_TASK DATA_
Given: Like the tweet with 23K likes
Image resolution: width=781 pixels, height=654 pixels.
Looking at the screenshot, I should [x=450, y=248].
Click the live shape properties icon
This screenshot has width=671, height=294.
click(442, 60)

_TASK DESCRIPTION_
Exact reproduction of the whole material is the required answer.

_ANSWER TO THE PROBLEM_
Given: Like the tweet with 23K likes
Image resolution: width=781 pixels, height=654 pixels.
Looking at the screenshot, I should [x=450, y=248].
Click the live shape properties icon
This screenshot has width=671, height=294.
click(442, 60)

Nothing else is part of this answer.